* _Required tasks_:
- A) For the passage below on the FDA's proposed food regulation budget, state whether each statement agrees with it, answering yes or no and quoting the words that decide it: (i) The proposed budget is for the 2020 fiscal year. (ii) The FDA is proposing $643 million less than it spent on food regulation in fiscal 2019. (iii) Whole genome sequencing helped identify the sources of some 2018 outbreaks more swiftly.
- B) According to the passage below on the FDA's proposed food regulation budget, on what date did the FDA set forth its priorities?

- FDA puts forth its proposed budget for food regulation. On March 20, the FDA set forth its priorities in its proposed budget for food regulation in the 2020 fiscal year. The agency wants to have more money to deploy whole genome sequencing, a technique that can quickly reveal the source of contaminated food and locate outbreaks that wouldn't otherwise have been noticed. The sources of a number of outbreaks in 2018 were more swiftly identified due to whole genome sequencing. FDA also wants to obtain more funding to review the safety of new food ingredients and products, thus permitting them to go onto the market with less delay. In all, the FDA is proposing $643 million more than was spent for food regulation in fiscal 2019. "We believe that the additional resources requested from Congress will help our program better protect our nation's food supply and lay the foundation for efforts to create a new era of smarter food safety in which new technologies can provide innovative products, help us better detect outbreaks, and better track and trace foods in the supply chain to prevent contaminated foods from reaching consumers," the agency said.

* _Data_:
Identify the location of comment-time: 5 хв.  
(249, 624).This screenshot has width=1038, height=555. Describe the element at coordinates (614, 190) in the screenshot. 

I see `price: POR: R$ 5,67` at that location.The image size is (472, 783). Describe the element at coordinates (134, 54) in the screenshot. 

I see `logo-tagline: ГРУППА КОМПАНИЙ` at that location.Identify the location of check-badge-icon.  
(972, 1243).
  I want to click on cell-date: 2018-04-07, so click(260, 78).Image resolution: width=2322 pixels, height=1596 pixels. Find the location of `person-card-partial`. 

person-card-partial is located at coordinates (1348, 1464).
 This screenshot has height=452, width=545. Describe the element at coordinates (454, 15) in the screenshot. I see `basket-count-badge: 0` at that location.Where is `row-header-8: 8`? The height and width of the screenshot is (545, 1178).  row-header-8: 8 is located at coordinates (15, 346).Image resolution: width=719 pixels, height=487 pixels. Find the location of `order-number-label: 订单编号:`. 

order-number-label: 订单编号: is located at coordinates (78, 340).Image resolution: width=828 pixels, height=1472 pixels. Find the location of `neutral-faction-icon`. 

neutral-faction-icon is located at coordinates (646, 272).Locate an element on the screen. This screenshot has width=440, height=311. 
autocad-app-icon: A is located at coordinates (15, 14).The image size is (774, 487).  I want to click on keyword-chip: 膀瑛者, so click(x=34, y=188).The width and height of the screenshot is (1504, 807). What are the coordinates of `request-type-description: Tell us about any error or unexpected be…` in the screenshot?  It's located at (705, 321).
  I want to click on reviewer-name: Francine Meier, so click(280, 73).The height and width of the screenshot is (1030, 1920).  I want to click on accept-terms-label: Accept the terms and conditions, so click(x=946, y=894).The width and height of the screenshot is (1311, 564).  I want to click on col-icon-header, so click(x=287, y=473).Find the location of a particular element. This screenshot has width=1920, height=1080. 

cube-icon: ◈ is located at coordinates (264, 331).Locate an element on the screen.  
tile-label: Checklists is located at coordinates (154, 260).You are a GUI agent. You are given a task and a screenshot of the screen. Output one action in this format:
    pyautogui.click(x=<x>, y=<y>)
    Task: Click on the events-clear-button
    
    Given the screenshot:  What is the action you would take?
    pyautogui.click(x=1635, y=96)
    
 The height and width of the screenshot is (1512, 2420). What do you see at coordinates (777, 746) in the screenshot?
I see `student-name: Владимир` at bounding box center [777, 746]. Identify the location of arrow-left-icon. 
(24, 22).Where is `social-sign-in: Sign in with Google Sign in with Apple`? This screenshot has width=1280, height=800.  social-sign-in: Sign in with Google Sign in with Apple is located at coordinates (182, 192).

* _Results of the exercise_:
- A)
(i) Yes: "in its proposed budget for food regulation in the 2020 fiscal year"
(ii) No: "$643 million more than was spent for food regulation in fiscal 2019"
(iii) Yes: "The sources of a number of outbreaks in 2018 were more swiftly identified due to whole genome sequencing"

- B) March 20